Kazimierz Dembowski (3 August 1912 – 10 August 1942) was a Polish Jesuit involved in the religious publishing industry, who shortly after the German invasion of Poland was arrested by the Gestapo, imprisoned at several places of detention, and lastly deported to the Dachau concentration camp where he was murdered in a gas chamber. He is among 122 Polish martyrs whose beatification process was advanced in 2003.

==Life ==
Dembowski was born in Strzyżów in the family of Zygmunt Dembowski and his wife Marja, née Denkert. Through a special indult from the General of the Jesuits, he entered the Society at Stara Wieś on 23 November 1926 at the age of 14. At Stara Wieś he passed a two-year novitiate under the novice master Augustyn Dyla (1885–1958), a Jesuit professor of philosophy. He was subsequently educated at a Jesuit gimnazjum at Pińsk in Poland (now Pinsk in Belarus; see picture above) where he graduated in May 1932, subsequently pursuing higher studies at the Jesuit institute in Kraków (1932–1935) and at Lyon, France (1935–1939).
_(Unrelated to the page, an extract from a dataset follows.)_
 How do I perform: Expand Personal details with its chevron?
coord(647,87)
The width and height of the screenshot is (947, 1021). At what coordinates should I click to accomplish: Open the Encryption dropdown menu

After his return to Poland in 1939 Dembowski worked as a translator for the religious publisher Wydawnictwo Apostolstwa Modlitwy of Kraków, the oldest Catholic publishing house in Poland (now called the Wydawnictwo WAM). He translated into Polish the text of Jean-Vincent Bainvel (1858–1937), a professor in the Institut catholique de Paris, entitled La Dévotion au Sacré-Coeur de Jésus : doctrine, histoire, which appeared in his translation in 1934 as Kult Serca Bożego: teorja i rozwój. He was also a co-editor of the monthly magazine Posłaniec Serca Jezusowego ("The Messenger of the Heart of Jesus"), a serial publication which appeared in 40 languages.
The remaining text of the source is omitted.